Prior to the formation of the New Zealand Amateur Rowing Association, and the institution of local associations with full powers in the control of rowing events at regattas, there was, in addition to one or two freelance crews, a body voluntarily constituted by the Auckland, (formed before the present club) North Shore and Ponsonby Rowing Clubs, and known as the Auckland Rowing Association, and later as the Northern Rowing Union, but having no power over regatta committees, who framed their own rules.
As one rule read – “Three starters or no race,” it not infrequently happened that those crews who deemed their chance of winning too uncertain would not
go to the post, and therefore no race. Feelings of bitterness and rancor arose in consequence.
On one Regatta Day, after the race had been abandoned, a meeting of rowing men took place in the grounds of the old Graving Dock. Feeling was running pretty high when the late Mr. W. G. Smith, our Grand Old Man, and for many years Vice Commodore of the Club, in a characteristic manner (he was always a straight hitter) exclaimed “You’re a jolly lot of cocktails. I’ll find a crew that will not be afraid to take a licking.”
Mr. W. G. Smith
Founder of the Waitemata Boating Club 1883
“W.G,” ever a determined fighter, lost no time in making good his word. A meeting was convened, the response being altogether encouraging, and the Waitemata Boating Club was launched upon a career that has been a strenuous one, but withal, one to be proud and jealous of.
In the “New Zealand Herald” of October 17th 1883, there appeared the following paragraph. “the owners of the Whaleboat built by Baileys are thinking of forming a new Rowing Club. A week later this advertisement was inserted once again into the New Zealand Herald.
NEW ROWING CLUB
Formation of New Rowing Club
“A meeting of those interested in the above will be held in the Waitemata Hotel this (Wednesday) evening the 24th October at 8 o’clock
(Sgnd.) W. G. Smith,
The meeting was duly reported thus:
“A largely attended meeting was held last evening at the Waitemata Hotel to consider the advisability of forming a new rowing club. Mr. G. Gapes was elected to chair and briefly referred to the object for which the meeting had been called. After some discussion it was resolved that a Club be formed, to be called the “Waitemata Boating Club,’ and that it shall consist of an unlimited number of members. The annual subscription was fixed at 20/with no entrance fee. A subcommittee consisting of Messrs Smith, Moore, McKay, Brannigan and Clark were appointed to draw up rules and bylaws, and report to a meeting to be held on the following Wednesday evening, when the election of officers will also take place.”

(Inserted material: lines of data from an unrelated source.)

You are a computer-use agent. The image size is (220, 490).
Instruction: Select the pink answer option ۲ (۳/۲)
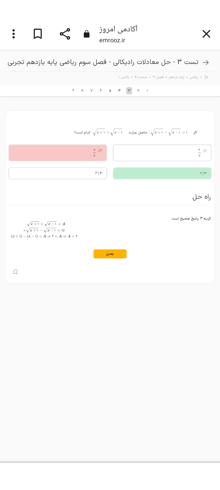click(x=58, y=153)
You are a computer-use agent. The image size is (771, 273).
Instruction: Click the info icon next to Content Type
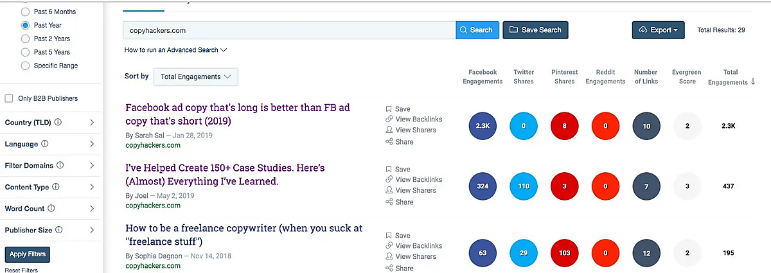point(56,188)
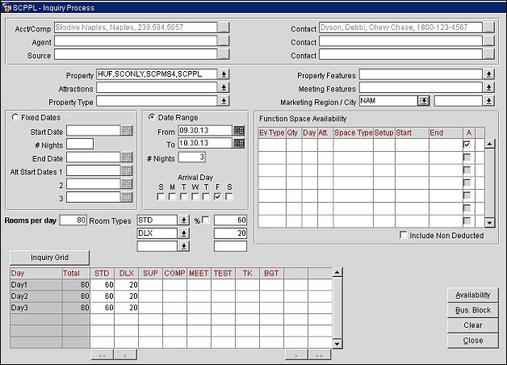Click ellipsis button beside Source field
507x365 pixels.
224,56
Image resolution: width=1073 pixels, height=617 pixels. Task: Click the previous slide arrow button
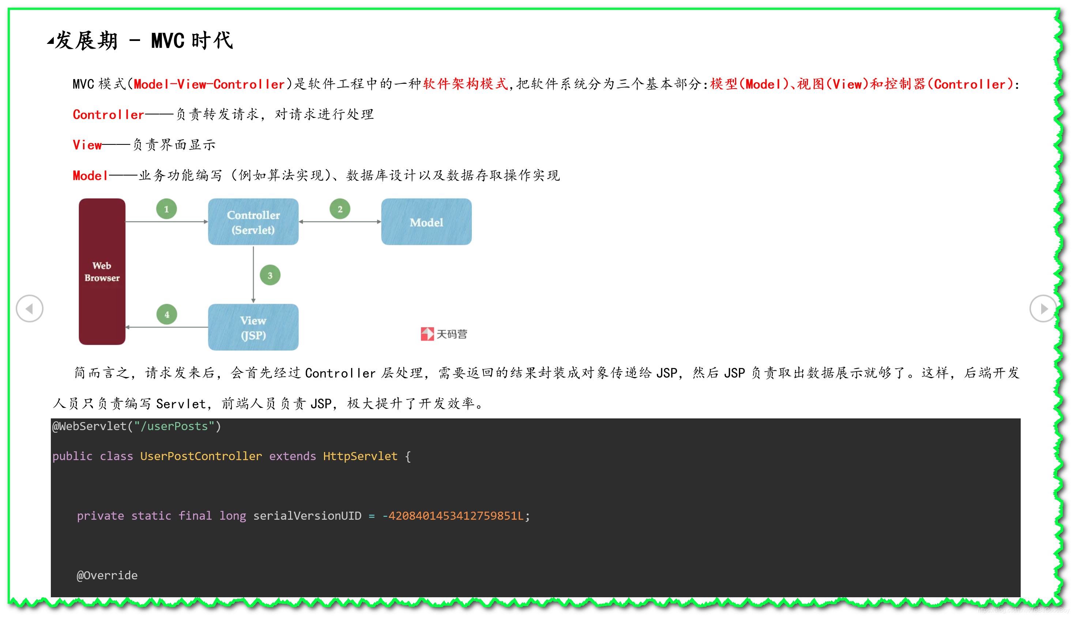tap(29, 309)
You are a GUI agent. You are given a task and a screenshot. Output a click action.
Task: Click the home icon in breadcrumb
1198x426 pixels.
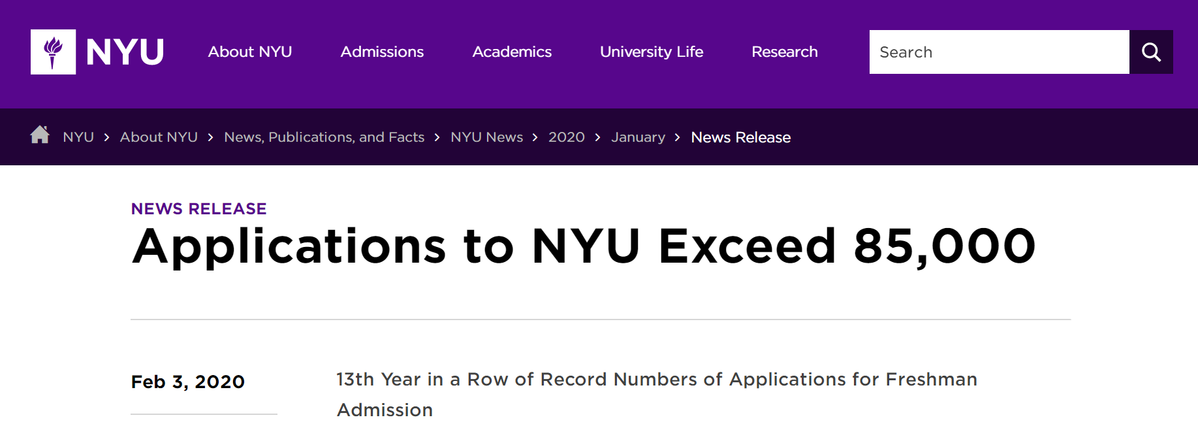(40, 135)
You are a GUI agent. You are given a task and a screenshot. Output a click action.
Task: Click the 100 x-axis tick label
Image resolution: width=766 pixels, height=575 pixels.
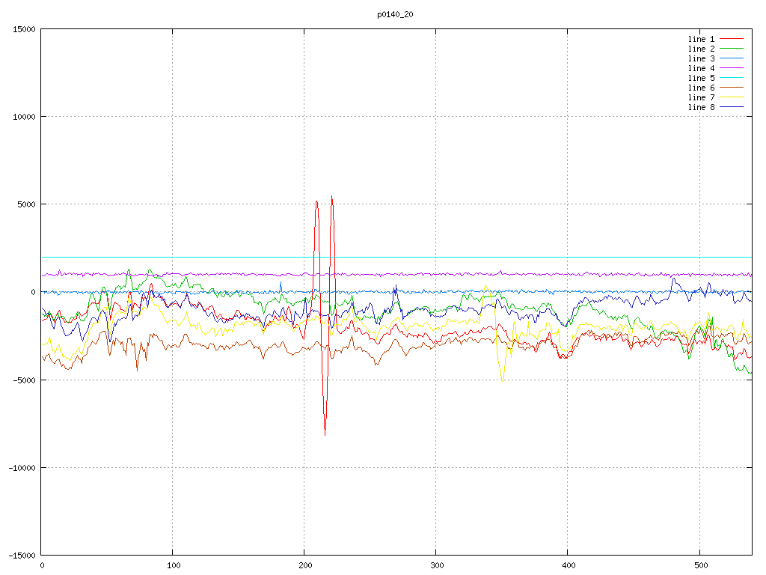173,565
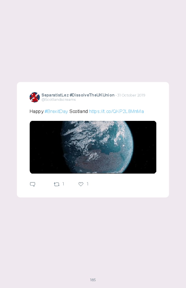This screenshot has width=186, height=288.
Task: Click the 31 October 2019 timestamp
Action: point(131,95)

Another meeting was held on October 31st 1883, the Press report reading:
“A largely attended and enthusiastic meeting took place at the Club Room, Waitemata Hotel. Mr. McDonald occupied the chair. The secretary read the report of the subcommittee together with the rules and bylaws which had been prepared. These after some minor alterations were adopted. A letter was read from the Hon.Sec of the A.R.A stating that the new club would be admitted to membership.”

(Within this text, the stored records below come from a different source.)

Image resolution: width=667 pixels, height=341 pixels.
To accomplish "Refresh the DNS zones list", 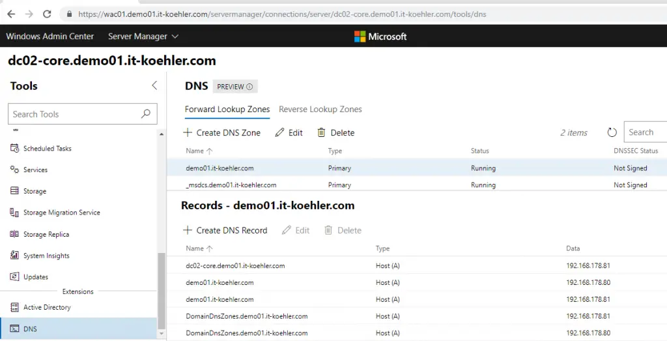I will click(x=612, y=133).
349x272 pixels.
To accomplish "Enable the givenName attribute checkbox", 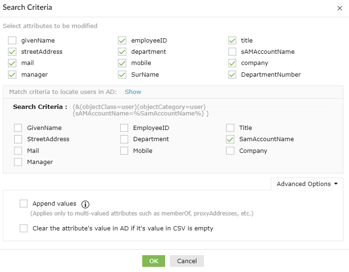I will pos(12,41).
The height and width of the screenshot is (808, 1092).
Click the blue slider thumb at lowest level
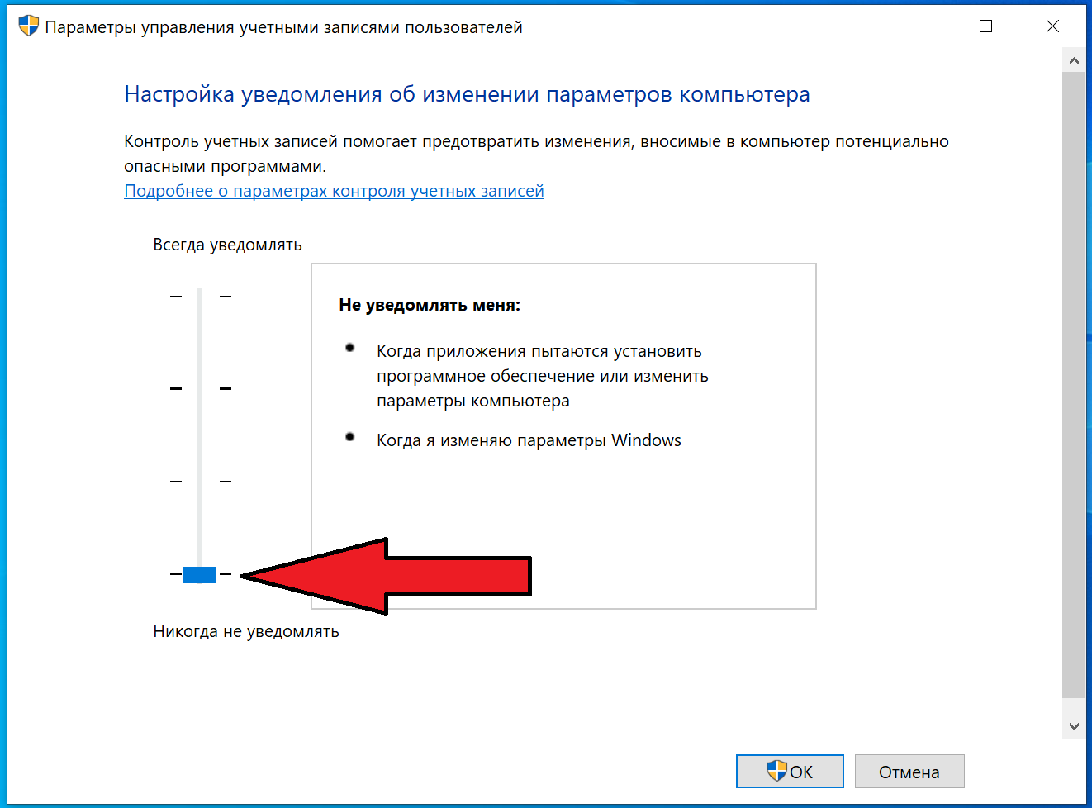(199, 574)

“The following gentlemen were then elected to fill the various officers of the club”:
- Commodore: M. E. Mitchelson
- Vice Commodore: Mr. R.E. Isaacs
- Captain: Mr. W. J. MacDonald
- Hon. Treasurer: Mr. W. G. Smith
- Hon Secretary: Mr. Mr. G. Gapes
- Committee: Messrs Clark, McKay, Findlay, G Moore, and E Moore.

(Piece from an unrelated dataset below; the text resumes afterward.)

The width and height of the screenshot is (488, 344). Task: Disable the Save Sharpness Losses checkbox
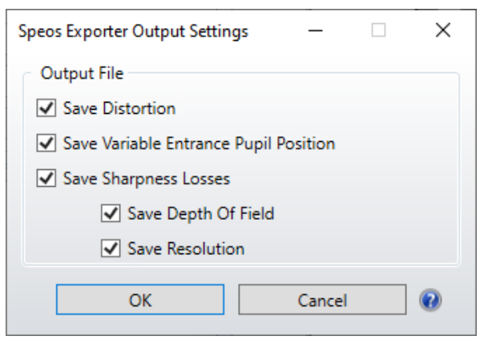[x=46, y=178]
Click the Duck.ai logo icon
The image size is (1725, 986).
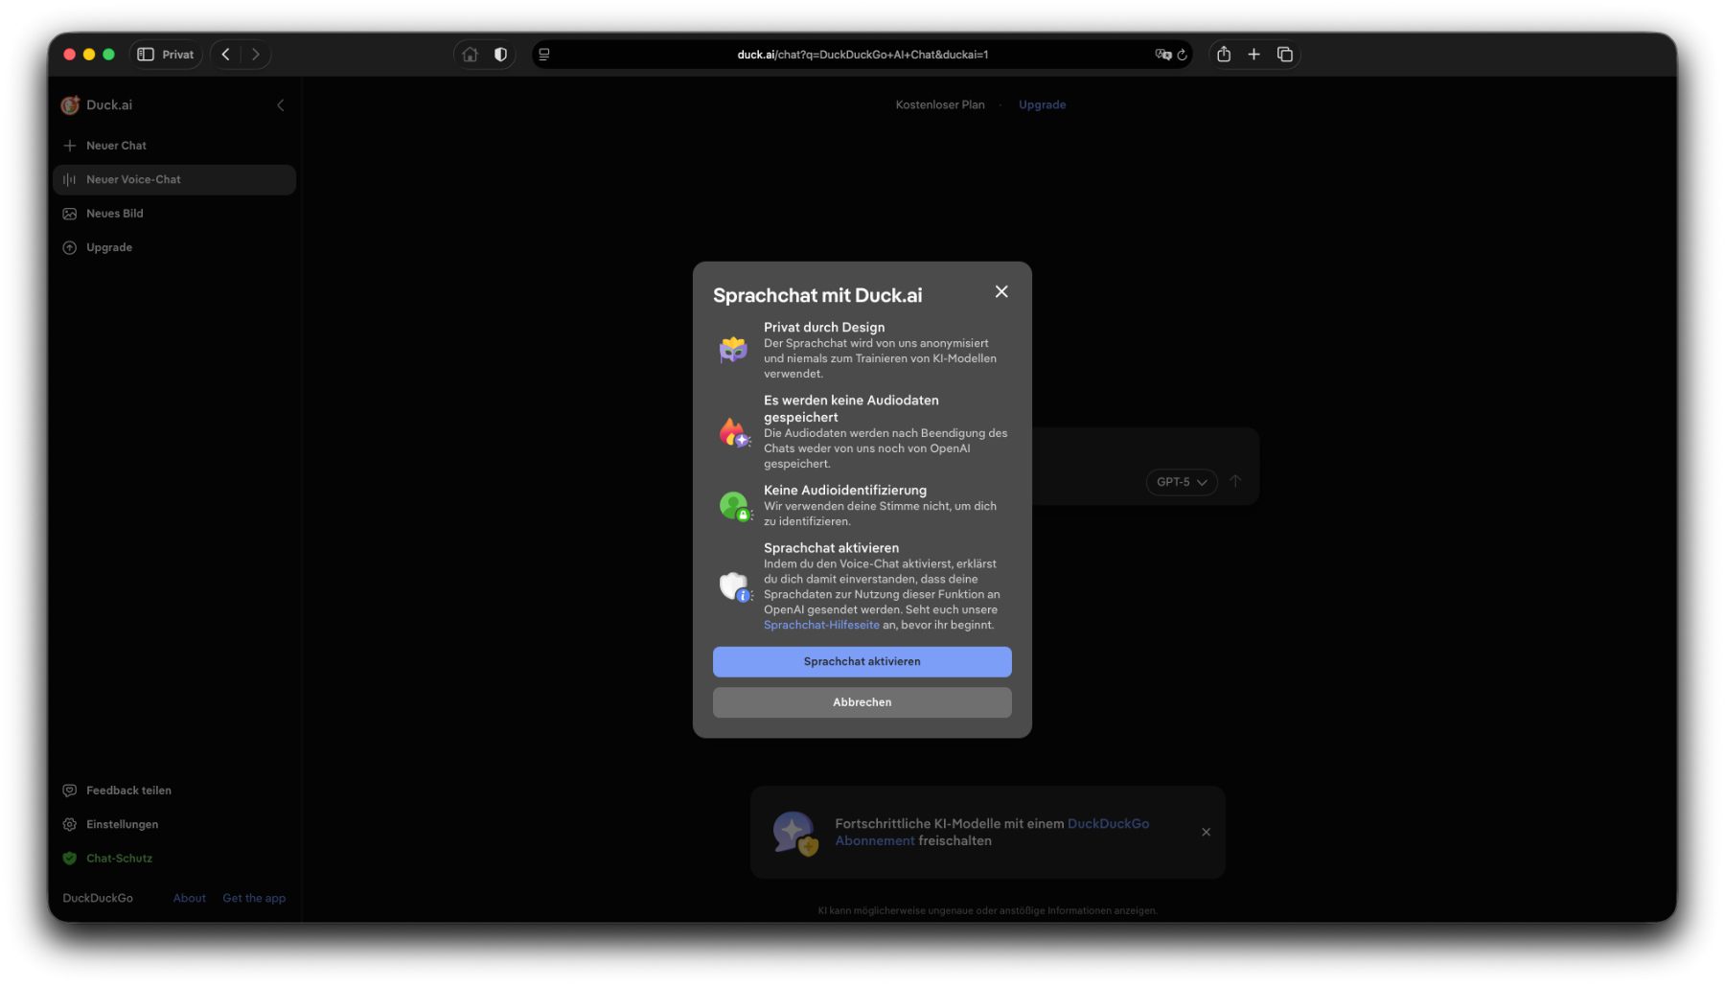click(x=70, y=105)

- Auditors: Messrs Jenkins and Brannigan
“It was resolved to enter the Club’s whaleboat, the “Young Colonial,” for the Whau Regatta to be held on the 9th November 1883.
It was no mean achievement to launch successfully anything new in any department of activities in those days (the depression of the early 1880’s) as so many of the best of the younger generation had migrated to Australia which was then experiencing a boom. But “W.G” assisted by a few enthusiasts threw himself heart and soul into the new venture with the result that, by the time the following season opened, the Club was strong enough to enter upon a career that put it at once in the forefront, and made its name one to conjure with throughout New Zealand.
W.G Smith ever maintained his interest in the Blue and Gold’s. No appeal for advice and assistance ever met with a refusal, often both were given unsought. The loss of his genial and cheering personality was keenly felt by all those who had the privilege of associating with him. His memory is kept green within the club with the W.G.Smith Shield, donated by him whilst still among us on February 21st 1914 to commemorate the opening of the, then new, boat shed in Mechanics Bay.